Saturday, 30 April 2011

Low Poly Tutorials Ep.2

This is the second part of a series. You may find the beginning here: Low Poly Tutorials.

In the last episode, we discussed the conceptualization of a character and the creation of reference material for Low Polygon Modeling. In addition to Front, Side, and Back images, we planned out some preliminary geometry to help guide us through the modeling process. Many, if not most modelers, are capable of visualizing without drawing and an equal amount may not even care about how many polygons they use until it comes time to use them. You may find you are one of those people that will need to go outside of your original plan if the model requires it... and that's okay. When you create art... when you create anything (and I mean truly create it from scratch), you are the designer. It can't ever be wrong and people will be mistaken for saying otherwise. Of course if you're paying homage to something or trying to copy something else, that's another story.

Setting up Maya

For this tutorial I am using Maya 2011. Today, if you're a student, you can get a free education version of the latest Maya, so that is definitely worth looking into. It will allow you to learn the ins-and-outs of the program and then buy a license when you're ready to produce with it.
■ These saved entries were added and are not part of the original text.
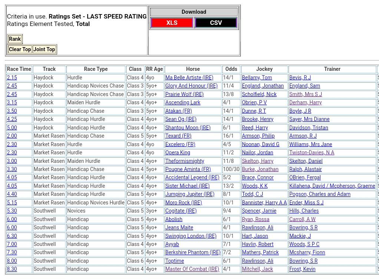Open the 2.15 Haydock race time link
379x279 pixels.
point(12,78)
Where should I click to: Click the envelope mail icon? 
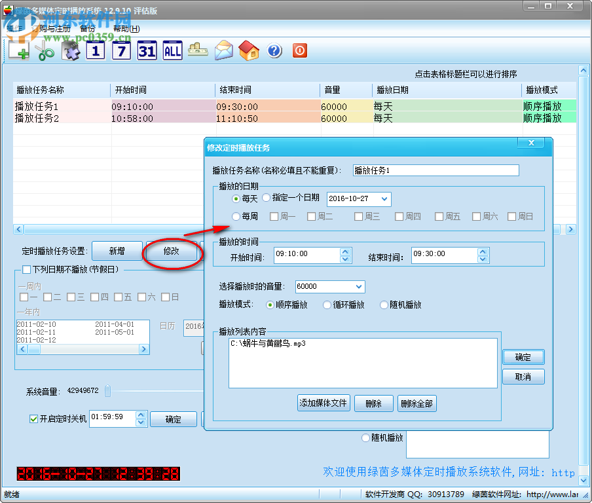[x=223, y=50]
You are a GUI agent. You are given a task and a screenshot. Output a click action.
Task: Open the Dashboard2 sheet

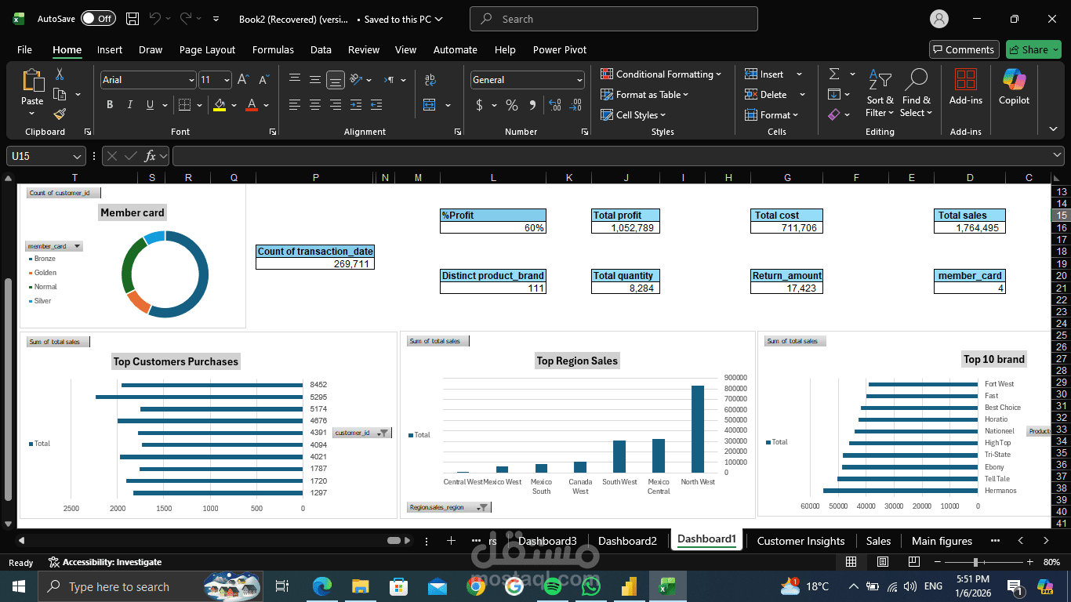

When you first open up Maya, the first thing you should do is make sure you can see 4-views so that you can model your character from different angles. This is why we have reference images for the Front, Side (Right), and Back. Three of the viewports will be orthographic projections, being perfect 2D views of each sides with no perspective depth, while the one perspective view will be your camera for viewing the model in 3D fly mode.



When you press the button featured in the image above, it will automatically set up your 4-views for you, except you will notice that in the top-left, that panel is set to TOP instead of BACK. Since we aren't using a top image, we need to change this to Back. To do that, just click in that top-left panel to activate it and roll your mouse over the top-right corner of that panel to click the arrow as in the image to the right.

Some projects don't require a back image to model their characters, and I personally think a Top image is somewhat difficult to draw for characters. It's more appropriate for something like a car, weapon, or just the arm by itself. Flat things with less vertical complexity. Since characters can have unique backsides, it's more helpful to use a back image. I'll be honest, there are parts of the human body that require some intuition or outside viewing material. Your reference images won't help you with things you can't see from the sides like the crease in a woman's cleavage, or other such parts that curve back in and can't be shown in 2-dimensions from certain angles. Luckily we're working in low polygons, so that won't really be an issue.

Now that you have your 4-views set up properly, the back image may be zoomed out a little strangely. You can reset the zoom to encompass all objects in your scene by pressing shift-f. This is something you'll want to remember if you don't already know it. You should know it. There are many basic tutorials teaching basic navigation and object creation in Maya.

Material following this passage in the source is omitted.